İmam-ı Ebu Yusuf hazretleri “rahmetullahi aleyh”, yoğun olarak ilim tahsil ettiği yıllarda hastalandı bir gün.
Ve gittikçe ağırlaştı.
Öyle ki, iyi olma ümidi kalmamıştı artık.
Hatta nefes almaz bir hale gelmişti ki, bir yakını İmam-ı azam hazretlerine giderek;
- Efendim, İmam-ı Ebu Yusuf bu akşam vefat etti, diye haber verdi.
Hazret-i İmam, hiç tereddüt etmeden;
- Hayır, vefat etmemiştir, buyurdu.
Adam tekrar etti sözünü:
- Maalesef efendim, bu akşam, falan saatte vefat etti.
- Yok kardeşim, O vefat etmemiştir.
Adam dönüp eve geldiğinde, Ebu Yusuf hazretlerinin “rahmetullahi aleyh” yaşadığını öğrendi gerçekten.
Nasıl anladınız?
Tekrar hazret-i İmama gelip;
- Efendim, siz Ebu Yusuf hazretlerinin ölmediğini nasıl anladınız? diye sordu.
Cevabında;
- Çünkü O, ilme çok çalıştı, çok gayret gösterdi. Onun meyvelerini almadan ölmez, buyurdu.

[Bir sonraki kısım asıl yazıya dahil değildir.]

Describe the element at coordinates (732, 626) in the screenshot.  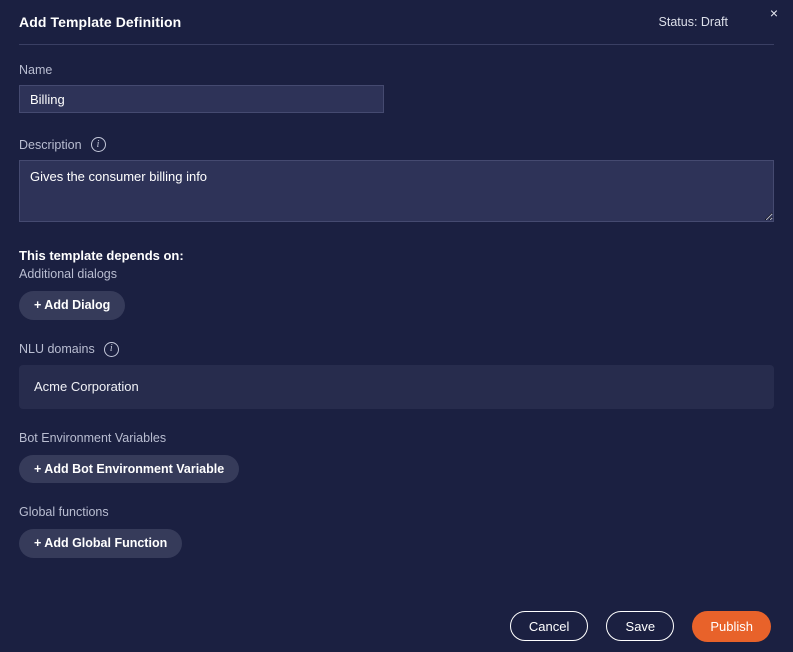
I see `publish-button: Publish` at that location.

Hakikaten İmam-ı Ebu Yusuf hazretleri, İmam-ı azam hazretlerinin ilmini yaymakla meşhur oldu.
Bu hususta ilk kitap yazan da Odur.
Salih Müslüman ise
Bir gün, bu zata;
- Efendim, her Müslüman, ölürken Peygamber efendimizi “aleyhisselam” görecekmiş, öyle mi efendim? diye sordular.
Cevabında;
- Evet, salih bir Müslüman, ölmeden önce muhakkak Peygamberimizi “aleyhisselam” görür, konuşur, Kevser havuzundan içer, buyurdu.
- Salih Müslüman olmak için ne lazım peki efendim?
- İslamiyet’i bilmek ve bildikleriyle amel etmek lazım. Mesela beş vakit namaz çok mühimdir. Kılmayan, salih Müslüman olamaz.